Jumping from the moon

Returned to Ohio after 8,700 road miles and 5,000 air miles.

Part One

The rental car’s tires melted outside of Houston. Bats swarmed under a bridge and over treelines in Austin. A Texan prison guard warned of imminent danger in New Orleans. Hundreds of new border patrol vehicles sit collecting dust in parking lots along the highway while 1991 Chevys rush across interstate ten with hunched over Mexicans in the back thinking of good days to come. The nearly 1,000 mile drive from Phoenix, Arizona to Austin, Texas was a pleasant struggle against ophthalmological exhaustion. Tiny deer and the occasional coyote scamper along the 80 mph highway.

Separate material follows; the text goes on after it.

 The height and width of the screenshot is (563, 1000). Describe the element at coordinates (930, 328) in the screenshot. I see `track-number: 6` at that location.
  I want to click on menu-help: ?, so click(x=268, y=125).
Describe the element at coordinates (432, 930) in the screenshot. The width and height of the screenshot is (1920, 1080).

Every place is the same, as are the people and things that fill the void between landmarks. You bring you wherever you go. The mystic quality of travel is that you will be able to learn more or understand yourself better. The “what do you want” will be answered. Anyone who’s been there and back knows that concept is rubbish. It does not take a thousand miles of wandering to find yourself. Those who disagree know themselves enough to believe that whatever they are doing is right and true. And there is nothing wrong with that. But to believe you must go somewhere or experience something or simply travel aimlessly to find that ultimate answer is recipe for disappointment and confusion. Still, there is the rare instance in which you may return from your wandering and realize how fortunate you are in the grand scheme of 7 billion people on Earth. Create one of those gratitude lists and smile.

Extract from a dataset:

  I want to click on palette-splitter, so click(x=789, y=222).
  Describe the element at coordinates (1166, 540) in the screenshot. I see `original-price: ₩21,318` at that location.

People have made their way to just about every place in this world and beyond only to discover that salvation lies elsewhere. It is amazing how open travelers are with strangers, yet these same talkers find it nearly impossible to share the same sentiment with their neighbors back home. The world is a big place and we all have a right to experience it as we wish. Then there’s that next place…”We choose to go to the moon. We choose to go to the moon in this decade and do the other things, not because they are easy, but because they are hard.” The other things are often forgotten, but it all goes hand in hand. How do we learn? What’s next?

After nearly 9,000 miles of road travel around the mighty USA, the one constant is that there is something here worth fighting for. There is something everywhere worth fighting for and depending on who you are, there is significant differences in opinion as to which place is worth most. Just like people, at least in theory, “we hold these truths to be self-evident, that all men are created equal,” places hold the same truth. Home can be on a volcanic island, an abandoned town cut off by mountains and distance, an urban condo, a shotgun house in New Orleans, or the road itself. America must remember itself. American people can choose to go places and do other things for the mere challenge. Home is America. America is home. The greatness always comes from the people and is the responsibility of every caring citizen.